In der Gelehrtenstube fiel alles von Marco ab, was ihn eben noch beschäftigt hatte.

«Du vergaßest den Gruß, den ich dich lehrte», sagte Bruder Lorenzo, «daran ist wohl Tiberius schuld?»

Marco wurde rot. «Friede diesem Hause!» sagte er. «Amen!» erwiderte Bruder Lorenzo. «Nun setz dich! — Und du, Tiberius, wirst uns nicht mehr stören!»

Tiberius zerbiß krachend einen Knochen.

«Er hat mit dem Kopf genickt, Bruder Lorenzo», wagte Marco einen Scherz.

Der Alte lächelte. Er war von mittlerer Gestalt und trotz seines Alters noch schlank. Mit seinem weißen Kopf- und Barthaar und der braunen Kutte ohne Kapuze sah er wie einer jener Apostel auf den Kirchengemälden aus. Nur sein Gesicht war nicht so kindlich gutmütig, sondern zeigte eher leidenschaftliche, listig-verschlagene Züge, die durch eine weise Abgeklärtheit gemildert wurden. Die Augen waren flink und klein und schienen bis auf den Grund der Seele sehen zu können.

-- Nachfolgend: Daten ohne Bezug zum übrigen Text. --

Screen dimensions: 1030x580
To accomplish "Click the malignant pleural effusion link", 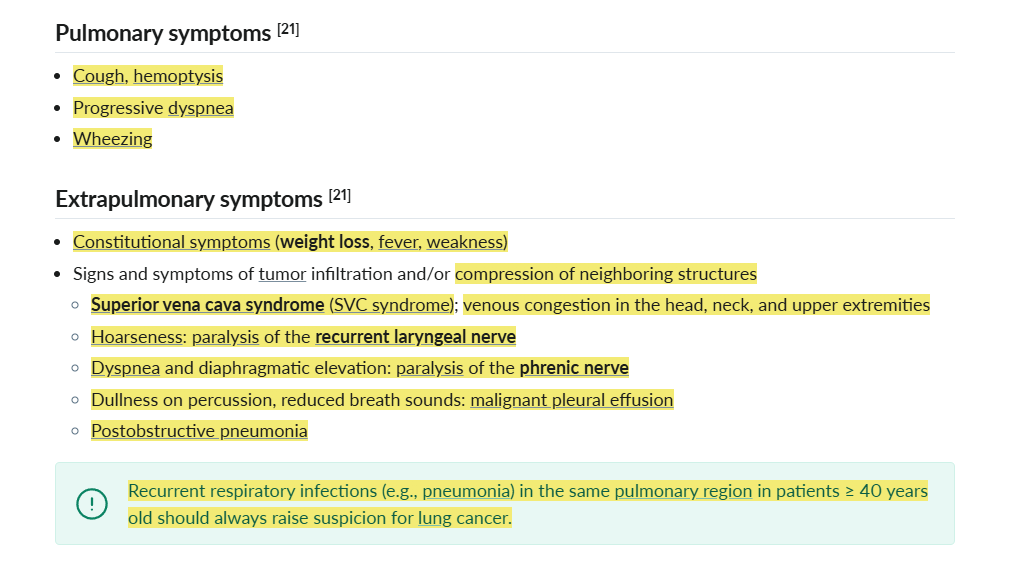I will point(571,400).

Gestern hatte Bruder Lorenzo hohen Besuch empfangen. Messer Pietro Bocco war bei ihm gewesen und hatte sich nach den Fortschritten seines Neffen beim Studium der geistlichen Wissenschaft erkundigt. Er ließ durchblicken, daß er es gern sähe, wenn Marco sich unter Bruder Lorenzos Einfluß entschließen würde, Mönch zu werden. Als er sich mit freundlichem Nicken verabschiedete, legte er einen Beutel auf den Tisch, der, wie Bruder Lorenzo gleich darauf feststellte, 25 Zechinen enthielt.

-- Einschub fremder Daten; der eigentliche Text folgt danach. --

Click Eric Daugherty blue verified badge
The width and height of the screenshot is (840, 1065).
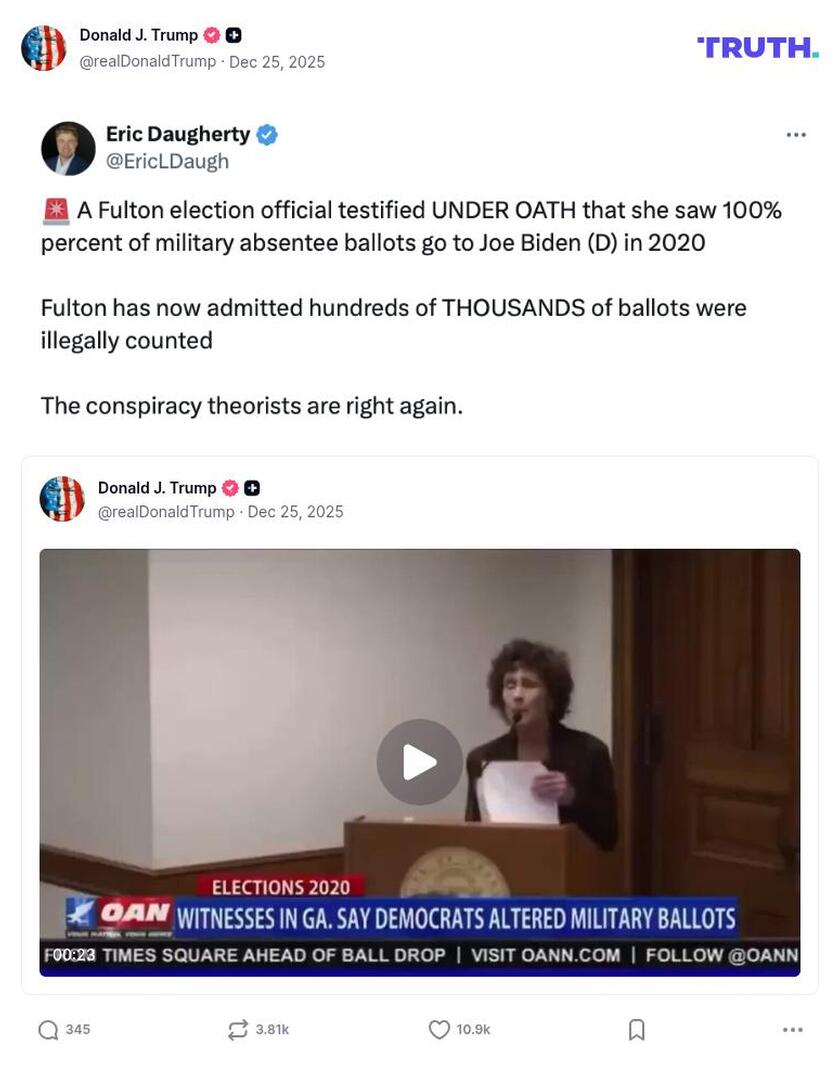pos(267,134)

Nun hieß es im 4. Kapitel der «Regel der Minderbrüder», daß kein Bruder, weder er selbst noch durch eine Mittelsperson, Geld irgendwelcher Art annehmen dürfe. Das brachte den Bruder Lorenzo, wie des öfteren, in arge Gewissenspein. Aber er sagte sich auch diesmal, daß er als Franziskanermönch auf seinen weiten Pilgerfahrten genügend Armut und Hunger kennengelernt habe und keine allzu große Sünde begehe, wenn er die 25 Zechinen einstecke, um den Abend seines Lebens durch ein Gläschen Wein und ein gebratenes Hühnchen zu verschönern. Der Messer Pietro Bocco verlangte ja nichts Schlechtes, im Gegenteil etwas Gottwohlgefälliges von ihm. Er sollte diesen klugen, aufgeweckten Knaben in den Schoß der Kirche führen.

Natürlich ahnte Bruder Lorenzo, daß der kühl rechnende Kaufmann nach dem Vermögen der Familie Polo trachtete. Er war sich noch nicht klar, auf wessen Seite er sich schlagen sollte; denn er spürte zu dem Knaben eine väterliche Zuneigung.

Marco, der von diesen Gedanken nichts ahnte, sah erwartungsvoll in die von zahllosen Fältchen umgebenen, erfahrenen Augen seines Lehrers.

«Du hast die Handschrift mitgebracht? Das ist gut. Wie hat sie dir gefallen, mein Sohn?»

«Bruder Lorenzo, erzähl mir von Enrico Dandolo. Ihr habt ihn doch mit eigenen Augen gesehen.»

Uber Marcos Gesicht flog ein Schein freudiger Erwartung. Der Pudel Tiberius kam gesättigt aus seiner Ecke und legte sich zu Füßen seines Herrn nieder; er schaute Marco an, als verstände er alles, was um ihn vorging.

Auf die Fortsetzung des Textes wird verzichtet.